# Coffee Cake Recipe



## JohnA (Dec 22, 2007)

I am looking for a Coffee Cake Recipe that will knock you out with the very finest taste you have ever teased?

I have not tasted any Coffee Cake that tasted as good as my mother's and she has been gone for 20 years and I never got the recipe from her.

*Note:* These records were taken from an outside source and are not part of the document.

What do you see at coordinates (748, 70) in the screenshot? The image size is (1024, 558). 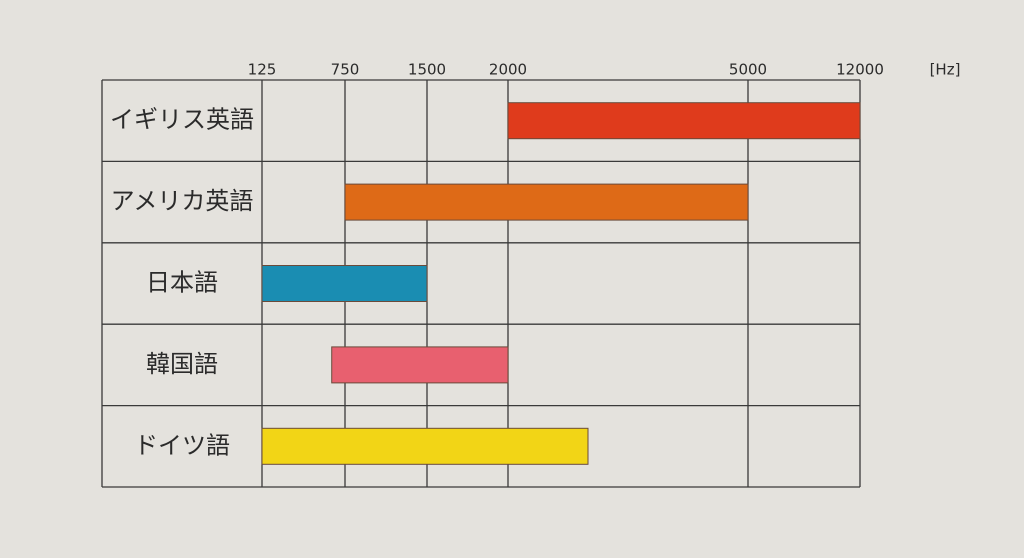 I see `x-tick-label: 5000` at bounding box center [748, 70].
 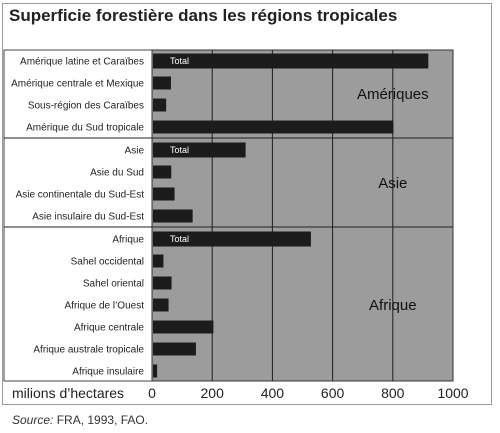 I want to click on category-label: Asie, so click(x=135, y=152).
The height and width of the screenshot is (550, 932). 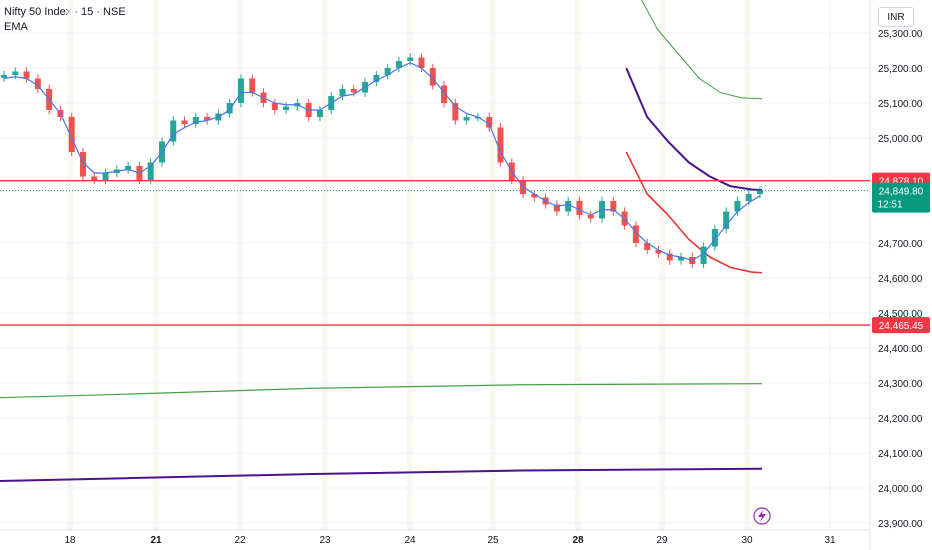 I want to click on x-tick-label: 23, so click(x=325, y=540).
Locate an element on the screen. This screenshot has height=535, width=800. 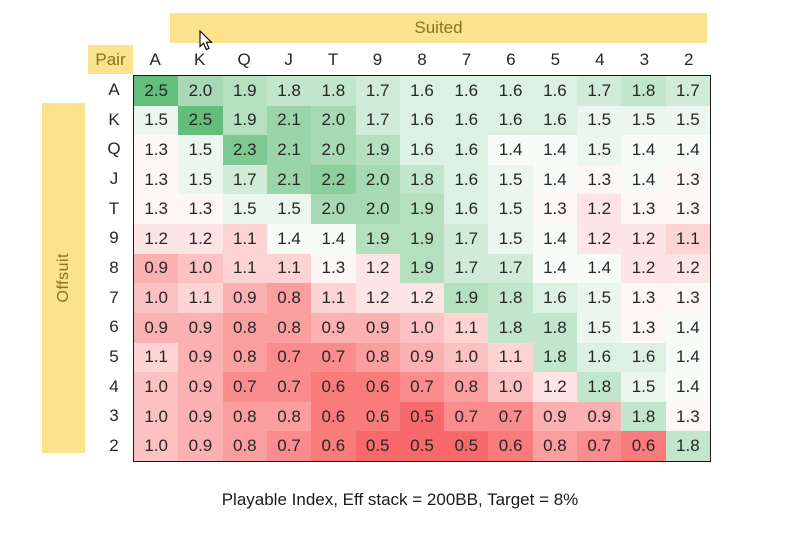
heatmap-cell-93: 1.2 is located at coordinates (644, 239).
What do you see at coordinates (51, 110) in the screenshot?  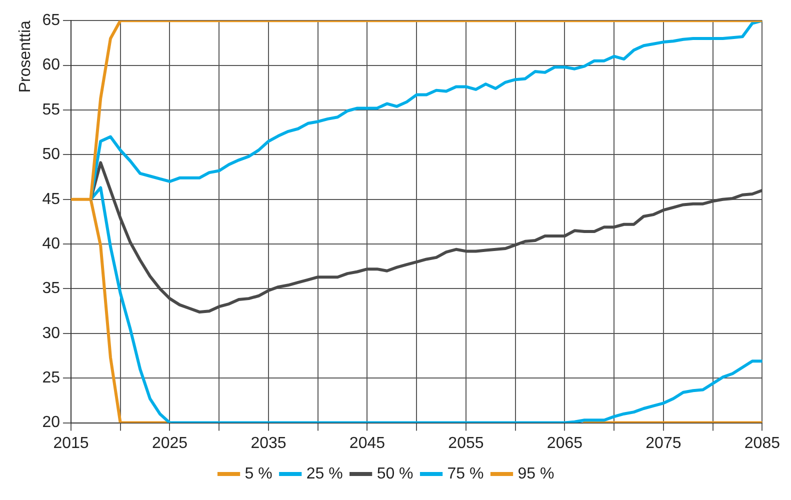 I see `y-tick-label: 55` at bounding box center [51, 110].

All I can remember is that she would make it in a pie pan and put butter and brown sugar on to of it.


----------



## SierraCook (Dec 22, 2007)

Here is a coffee cake by PA Baker.  

Blueberry Coffee Cake


This is my favorite coffee cake that I learned to make in high school.  

*Cinnamon Coffee Cake*

½ cup plus 2 tablespoons sugar 
2 tablespoons shortening
1 small egg
¼ cup milk.
¾ cup sifted flour
1 teaspoon baking powder
½ teaspoons salt
½ cup brown sugar
1 ½ teaspoon cinnamon

Mix together thoroughly:  sugar, shortening, and egg.  Stir in milk.  Sift and stir in flour, baking powder, and salt.  Spread batter in greased and floured layer cake pan. Make topping by mixing together brown sugar and cinnamon.  Sprinkle with topping.  Bake until wooden pick come out clean.  Bake at 375º for 20 minutes.


----------



## bethzaring (Dec 22, 2007)

this recipe is a family tradition from my childhood.  We only make it to eat around Christmas.

* SOUR CREAM COFFEE CAKE*

*TOPPING:*

2 tbsp. flour
2 tbsp. butter
5 tbsp. sugar
1/2 tsp. cinnamon
1/2 c. nuts, chopped  (I use pecan meal)

*COFFEE CAKE:*

1 1/2 c. flour
1 c. sugar
2 tsp. baking powder
1/2 tsp. baking soda
1/4 tsp. salt
1 c. sour cream
2 eggs

*Sift *together dry ingredients. Add sour cream and eggs, beat only until well mixed. Spread 1/2 dough in loaf pan. Sprinkle with 1/2 topping. Add rest of dough, sprinkle with remaining topping. Bake 40 minutes at 350 degrees.


----------